Hortensia, primera oradora romana

  1. López López, Aurora
Revista:
Florentia Iliberritana: Revista de estudios de Antigüedad Clásica

ISSN: 1131-8848

Año de publicación: 1992

Número: 3

Páginas: 317-332

Tipo: Artículo

Otras publicaciones en: Florentia Iliberritana: Revista de estudios de Antigüedad Clásica

Resumen

In Rome, the oratory written by women is considered absolutely extraordinary, occasional and very late produced. In this paper the reasons of the non existance in Rome of women orators till I century B. C. is explained, being the main one the placement of women to secondary roles concerning civil rights; so the absence of Roman women in judicial and political oratory till well advanced I century B. C., is another consequence of the silence to what they have been always condemned till present times. In spite of this, at the end of republican times three women orators appear in Roman society, Hortensia, Mesia and Carfania, and at that moment there was a clear tendency to broad the rights of women, but it seems difficult to apply the label of "emacipation" to that period. The very best known was Hortensia, whose personality and performance as woman orator is studied in detail in this article, based in ancient sources that mention her, namely Appian (Roman History IV 32-34) The figure of Hortensia, in future centuries was redorded in De mulieribus claribus by Giovanni Boccaccio (circa 1361) and in Libro de las virtuosas e claras mujeres by Don Alvaro de Luna (1446). But she has always been injustly silenced in Latin literature hand-books.

--- --- ---

| QUÉ HARÁS |
A. Enumera las mujeres oradoras que, según el artículo sobre Hortensia, aparecen en la sociedad romana a finales de la época republicana.
B. ¿En qué páginas de la revista se publicó el artículo sobre Hortensia?

Entradas de datos:
--- --- ---

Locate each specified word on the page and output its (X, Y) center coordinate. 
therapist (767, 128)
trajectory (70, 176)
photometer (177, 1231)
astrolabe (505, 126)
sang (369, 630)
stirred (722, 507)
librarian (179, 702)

--- --- ---

| RESPUESTAS EN ORDEN |
A. Hortensia, Mesia y Carfania.

B. En las páginas 317-332.